SOURCE DOCUMENT
[Begin]

[petsc-users] error when solving a linear system with gmres + pilut/euclid

Alfredo Jaramillo ajaramillopalma at gmail.com
Tue Aug 25 16:54:37 CDT 2020


thank you, Barry,

I wasn't able to reproduce the error on my computer, neither on a second
cluster. On the first cluster, I requested to activate X11 at some node for
attaching a debugger, and that activation (if possible) should take some
time.
I will inform you of any news on that.

kind regards
Alfredo



On Tue, Aug 25, 2020 at 6:46 PM Barry Smith <bsmith at petsc.dev> wrote:

>
>   I have submitted a merge request
> https://gitlab.com/petsc/petsc/-/merge_requests/3096 that will make the
> error handling and message clearer in the future.

[End]

AIM OF THE EXERCISE
Set down word for word everything in the PETSc mailing-list message above from "I will inform" down to "in the future.".

DATA
[Begin]

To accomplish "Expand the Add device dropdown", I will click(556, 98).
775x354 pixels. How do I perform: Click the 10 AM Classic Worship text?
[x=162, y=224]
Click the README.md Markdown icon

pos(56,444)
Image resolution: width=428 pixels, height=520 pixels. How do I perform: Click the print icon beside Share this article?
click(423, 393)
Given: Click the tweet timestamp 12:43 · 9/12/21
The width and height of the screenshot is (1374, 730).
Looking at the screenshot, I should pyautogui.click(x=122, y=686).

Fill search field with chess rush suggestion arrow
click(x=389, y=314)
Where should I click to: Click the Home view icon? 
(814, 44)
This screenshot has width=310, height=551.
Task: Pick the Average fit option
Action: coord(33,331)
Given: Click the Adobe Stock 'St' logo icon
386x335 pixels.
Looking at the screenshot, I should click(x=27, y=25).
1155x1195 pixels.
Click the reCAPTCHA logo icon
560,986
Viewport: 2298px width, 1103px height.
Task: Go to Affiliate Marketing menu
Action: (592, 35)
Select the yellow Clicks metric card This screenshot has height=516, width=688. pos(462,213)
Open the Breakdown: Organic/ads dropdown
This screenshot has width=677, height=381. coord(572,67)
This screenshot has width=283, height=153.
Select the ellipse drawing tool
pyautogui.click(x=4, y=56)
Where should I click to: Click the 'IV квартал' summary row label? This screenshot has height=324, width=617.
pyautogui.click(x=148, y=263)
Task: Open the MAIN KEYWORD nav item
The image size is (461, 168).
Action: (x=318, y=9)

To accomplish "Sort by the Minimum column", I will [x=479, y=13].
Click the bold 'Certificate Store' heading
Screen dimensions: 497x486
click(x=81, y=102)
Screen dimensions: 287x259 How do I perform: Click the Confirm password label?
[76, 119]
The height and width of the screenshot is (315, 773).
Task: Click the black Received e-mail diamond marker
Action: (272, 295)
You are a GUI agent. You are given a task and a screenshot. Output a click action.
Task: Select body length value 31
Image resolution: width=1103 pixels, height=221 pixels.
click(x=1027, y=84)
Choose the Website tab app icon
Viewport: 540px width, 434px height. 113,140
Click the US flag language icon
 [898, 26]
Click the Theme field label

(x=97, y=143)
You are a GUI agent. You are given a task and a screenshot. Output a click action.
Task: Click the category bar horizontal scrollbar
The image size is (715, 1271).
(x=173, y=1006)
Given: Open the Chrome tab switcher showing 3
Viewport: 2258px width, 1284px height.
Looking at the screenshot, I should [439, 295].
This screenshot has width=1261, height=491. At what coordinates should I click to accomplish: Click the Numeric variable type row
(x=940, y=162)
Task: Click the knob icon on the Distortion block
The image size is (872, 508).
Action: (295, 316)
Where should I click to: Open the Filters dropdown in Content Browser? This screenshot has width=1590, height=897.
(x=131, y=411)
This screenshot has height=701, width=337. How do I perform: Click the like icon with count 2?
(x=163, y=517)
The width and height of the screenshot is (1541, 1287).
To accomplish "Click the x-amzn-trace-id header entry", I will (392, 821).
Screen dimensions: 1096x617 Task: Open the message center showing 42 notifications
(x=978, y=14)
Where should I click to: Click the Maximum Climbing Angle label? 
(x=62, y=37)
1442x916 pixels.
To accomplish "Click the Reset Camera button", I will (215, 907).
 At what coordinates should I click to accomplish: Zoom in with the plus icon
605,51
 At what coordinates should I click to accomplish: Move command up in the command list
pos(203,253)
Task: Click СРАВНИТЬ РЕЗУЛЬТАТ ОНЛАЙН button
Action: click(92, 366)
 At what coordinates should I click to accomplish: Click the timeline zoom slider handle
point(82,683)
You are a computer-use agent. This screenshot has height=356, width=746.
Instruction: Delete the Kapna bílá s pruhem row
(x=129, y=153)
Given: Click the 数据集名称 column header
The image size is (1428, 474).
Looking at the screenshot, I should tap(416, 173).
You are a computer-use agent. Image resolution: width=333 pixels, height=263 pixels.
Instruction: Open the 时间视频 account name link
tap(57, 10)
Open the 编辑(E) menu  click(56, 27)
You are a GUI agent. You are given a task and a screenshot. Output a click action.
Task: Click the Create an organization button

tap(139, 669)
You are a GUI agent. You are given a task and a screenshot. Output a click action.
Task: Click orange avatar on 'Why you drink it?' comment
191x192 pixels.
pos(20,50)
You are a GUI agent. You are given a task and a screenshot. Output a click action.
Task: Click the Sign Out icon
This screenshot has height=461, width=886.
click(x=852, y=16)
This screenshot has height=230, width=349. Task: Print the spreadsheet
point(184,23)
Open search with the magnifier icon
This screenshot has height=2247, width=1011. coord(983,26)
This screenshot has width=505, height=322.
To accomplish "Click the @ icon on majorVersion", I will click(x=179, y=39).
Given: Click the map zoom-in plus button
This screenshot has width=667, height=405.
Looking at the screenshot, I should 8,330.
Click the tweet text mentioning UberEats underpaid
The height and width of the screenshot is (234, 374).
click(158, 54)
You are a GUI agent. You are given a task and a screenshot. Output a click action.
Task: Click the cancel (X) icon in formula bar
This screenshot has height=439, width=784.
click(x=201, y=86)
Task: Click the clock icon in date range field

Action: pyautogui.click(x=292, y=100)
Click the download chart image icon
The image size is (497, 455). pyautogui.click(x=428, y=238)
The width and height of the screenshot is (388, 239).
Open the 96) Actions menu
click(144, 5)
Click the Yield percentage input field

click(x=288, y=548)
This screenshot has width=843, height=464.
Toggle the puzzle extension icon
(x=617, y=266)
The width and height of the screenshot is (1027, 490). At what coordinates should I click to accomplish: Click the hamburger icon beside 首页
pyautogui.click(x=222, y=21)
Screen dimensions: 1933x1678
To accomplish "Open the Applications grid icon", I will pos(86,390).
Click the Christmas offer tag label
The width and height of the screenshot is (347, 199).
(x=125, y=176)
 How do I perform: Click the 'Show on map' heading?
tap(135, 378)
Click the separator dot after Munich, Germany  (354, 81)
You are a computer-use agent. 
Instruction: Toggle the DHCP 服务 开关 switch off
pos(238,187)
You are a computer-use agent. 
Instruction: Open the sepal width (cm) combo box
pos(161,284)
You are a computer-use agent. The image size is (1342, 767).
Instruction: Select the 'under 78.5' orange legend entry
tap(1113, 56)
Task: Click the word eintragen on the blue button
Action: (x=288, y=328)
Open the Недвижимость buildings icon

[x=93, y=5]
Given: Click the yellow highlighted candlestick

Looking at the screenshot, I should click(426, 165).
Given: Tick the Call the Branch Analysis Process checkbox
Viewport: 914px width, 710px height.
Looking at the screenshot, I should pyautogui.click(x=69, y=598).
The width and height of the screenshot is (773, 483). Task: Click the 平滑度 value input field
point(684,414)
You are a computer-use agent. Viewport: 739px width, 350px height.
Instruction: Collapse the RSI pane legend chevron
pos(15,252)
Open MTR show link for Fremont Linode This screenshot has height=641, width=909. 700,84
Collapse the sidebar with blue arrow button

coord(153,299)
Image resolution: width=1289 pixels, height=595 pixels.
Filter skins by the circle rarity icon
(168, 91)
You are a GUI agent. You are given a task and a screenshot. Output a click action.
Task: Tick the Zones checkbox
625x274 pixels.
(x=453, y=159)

[End]

OUTPUT FOR THIS TASK
I will inform you of any news on that.

kind regards
Alfredo



On Tue, Aug 25, 2020 at 6:46 PM Barry Smith <bsmith at petsc.dev> wrote:

>
>   I have submitted a merge request
> https://gitlab.com/petsc/petsc/-/merge_requests/3096 that will make the
> error handling and message clearer in the future.